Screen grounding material
⟨
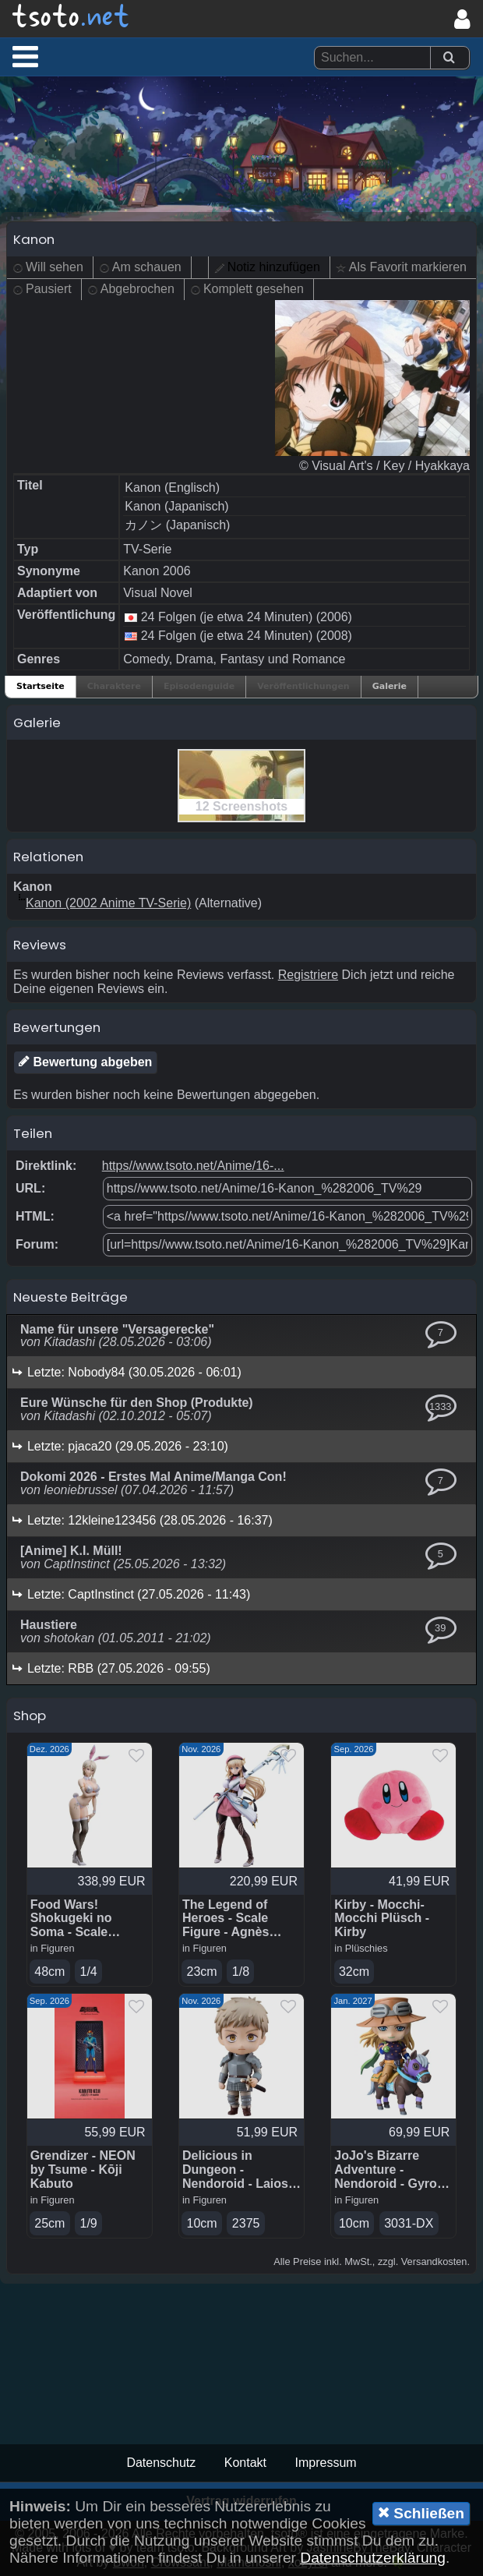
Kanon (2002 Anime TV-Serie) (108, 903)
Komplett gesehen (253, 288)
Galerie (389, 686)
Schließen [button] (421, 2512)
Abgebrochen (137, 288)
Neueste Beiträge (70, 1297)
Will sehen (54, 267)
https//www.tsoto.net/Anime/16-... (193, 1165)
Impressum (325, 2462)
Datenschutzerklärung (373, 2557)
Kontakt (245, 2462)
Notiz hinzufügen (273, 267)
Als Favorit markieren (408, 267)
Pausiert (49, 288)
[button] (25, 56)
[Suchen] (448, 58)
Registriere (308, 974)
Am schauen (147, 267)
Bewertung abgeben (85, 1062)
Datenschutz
⟩
Reproduce every line of the material above word for word, leaving out the pictures.

Kanon (2002 Anime TV-Serie) (108, 903)
Komplett gesehen (253, 288)
Galerie (389, 686)
Schließen [button] (421, 2512)
Abgebrochen (137, 288)
Neueste Beiträge (70, 1297)
Will sehen (54, 267)
https//www.tsoto.net/Anime/16-... (193, 1165)
Impressum (325, 2462)
Datenschutzerklärung (373, 2557)
Kontakt (245, 2462)
Notiz hinzufügen (273, 267)
Als Favorit markieren (408, 267)
Pausiert (49, 288)
[button] (25, 56)
[Suchen] (448, 58)
Registriere (308, 974)
Am schauen (147, 267)
Bewertung abgeben (85, 1062)
Datenschutz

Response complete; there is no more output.